- [Required work]
Return each line of the items below word for word, leaving out the pictures.

- [Provided material]
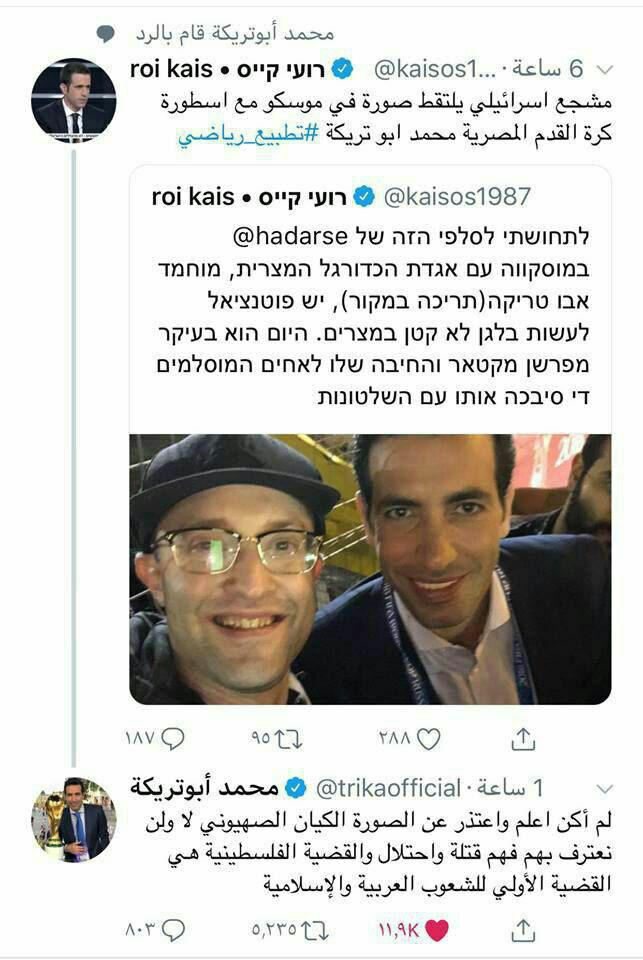Tap verified badge beside محمد أبوتريكة name

(296, 789)
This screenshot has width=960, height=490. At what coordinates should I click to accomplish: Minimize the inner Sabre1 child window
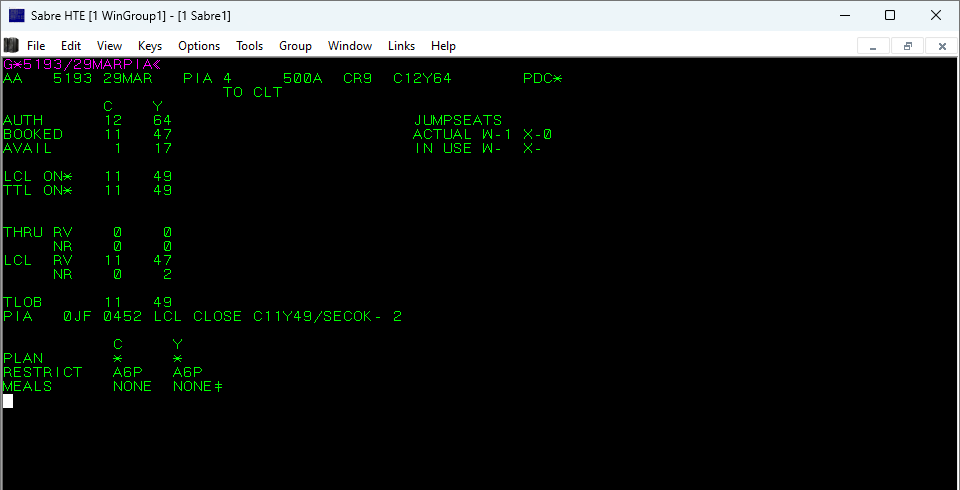[874, 46]
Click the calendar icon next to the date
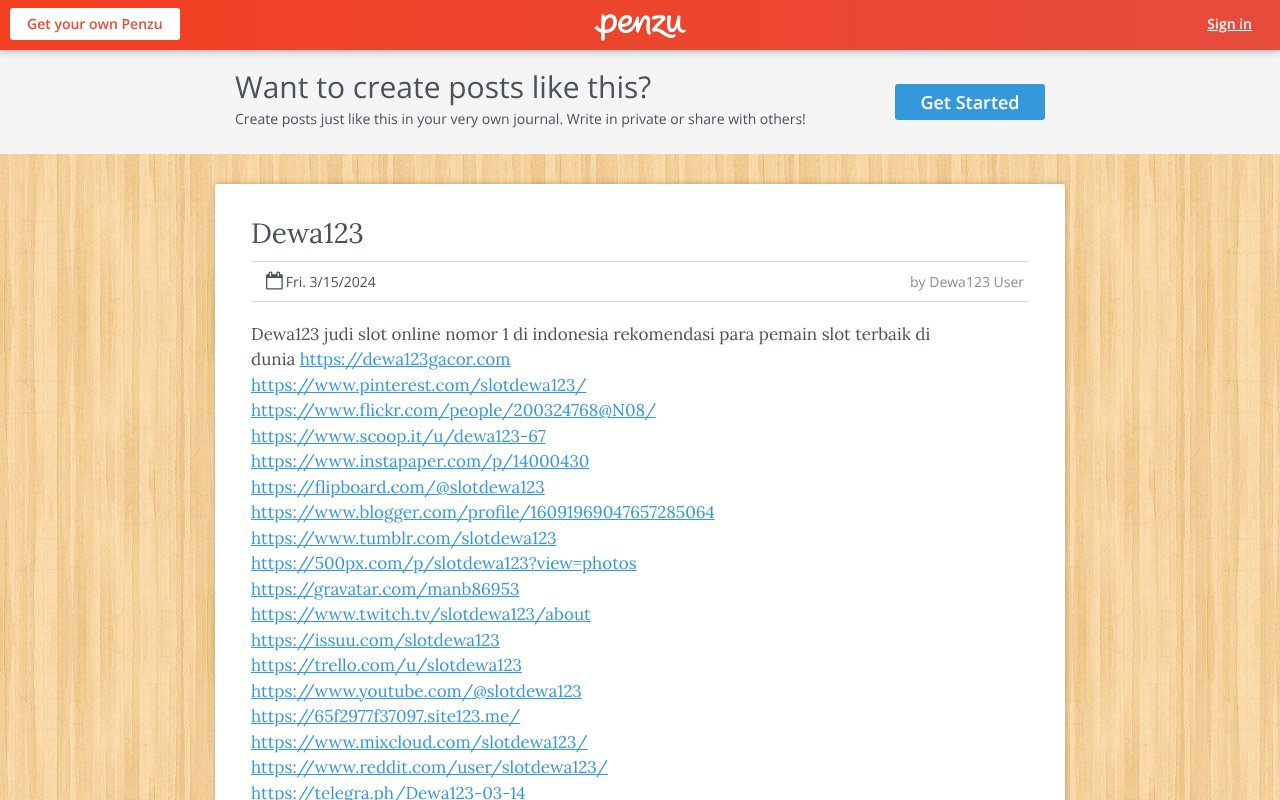Image resolution: width=1280 pixels, height=800 pixels. pos(273,281)
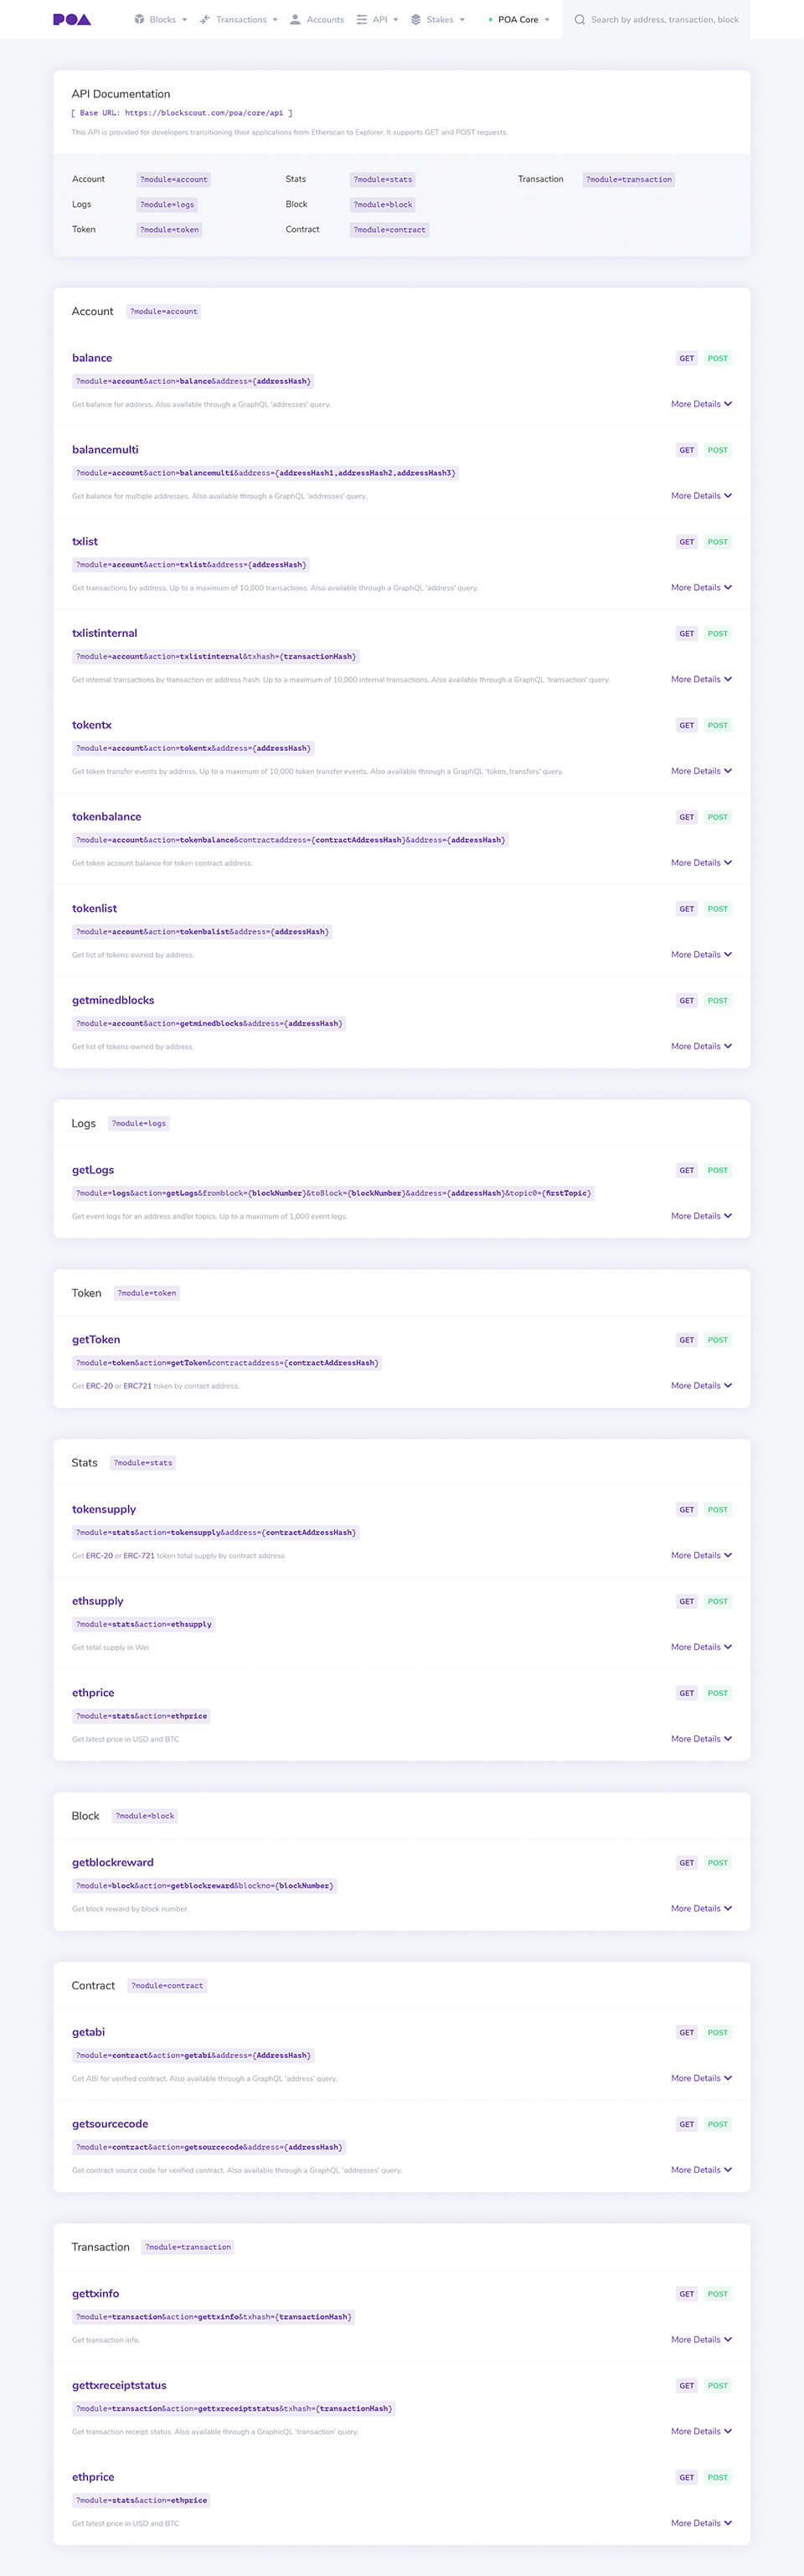Follow the ERC-20 link under getToken
This screenshot has height=2576, width=804.
click(x=99, y=1386)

- [Response to the exercise]
Tap verified badge beside محمد أبوتريكة name

(296, 789)
This screenshot has width=960, height=490. At what coordinates should I click to accomplish: Minimize the inner Sabre1 child window
[874, 46]
Click the calendar icon next to the date
Image resolution: width=1280 pixels, height=800 pixels. pos(273,281)
Follow the ERC-20 link under getToken
This screenshot has height=2576, width=804.
click(x=99, y=1386)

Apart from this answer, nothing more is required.